Amerykański think-tank Stratfor w niedawnej analizie pisze o "dwóch narracjach" w Europie dotyczących kryzysu zadłużenia w strefie euro.
- Wersja Niemiec jest taka, że kryzys ten to skutek nieodpowiedzialnej polityki społecznej Grecji, polegającej m.in. na wcześniejszych emeryturach w administracji publicznej, nazbyt wysokich zasiłkach dla bezrobotnych itd.
Druga z wersji, na początku ledwie słyszalna, ale dziś dużo bardziej wiarygodna jest taka, że kryzys to efekt nieodpowiedzialności Niemiec" - czytamy.
Stratfor podkreśla, że Niemcy - czwarta największa gospodarka na świecie - eksportują ekwiwalent 50 proc. swojego PKB, a członkostwo w Unii Europejskiej - ze strefą wolnego handlu i euro - gwarantuje podtrzymywanie tego eksportu.

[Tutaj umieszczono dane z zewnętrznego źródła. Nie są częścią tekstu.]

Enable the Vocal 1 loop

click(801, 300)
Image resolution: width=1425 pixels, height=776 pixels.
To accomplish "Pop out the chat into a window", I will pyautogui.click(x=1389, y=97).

- Pożyczki, jakich niemieckie banki udzieliły krajom takim jak Grecja miały na celu podtrzymanie popytu na eksport (Niemiec). Niemcy wiedziały, że spłata długu nie będzie możliwa. (...) Grecja znalazła się w sytuacji nie do zaakceptowania godząc się na plan spłaty długu, któremu nie mogła podołać grecka gospodarka. Spowodowało to depresję gospodarczą, z której Grecja nie wyszła do tej pory, a problemy objęły tez inne części Europy - podkreśla think-tank.
Kanclerz Niemiec Angela Merkel zapewniła w zeszły poniedziałek w Waszyngtonie, że jest za pozostaniem Grecji w strefie euro. Podkreśliła, że kraj musi przedstawić "zrównoważoną propozycję", jak zamierza spłacić swój dług i przeprowadzić reformy. - Liczy się to, co Grecja położy na stole" - powiedziała Merkel. Powtórzyła jednocześnie, że podstawą do dyskusji z Grecją są programy uzgodnione przez tzw. trojkę, a więc ekspertów Europejskiego Banku Centralnego, Komisję Europejską i Międzynarodowy Fundusz Walutowy.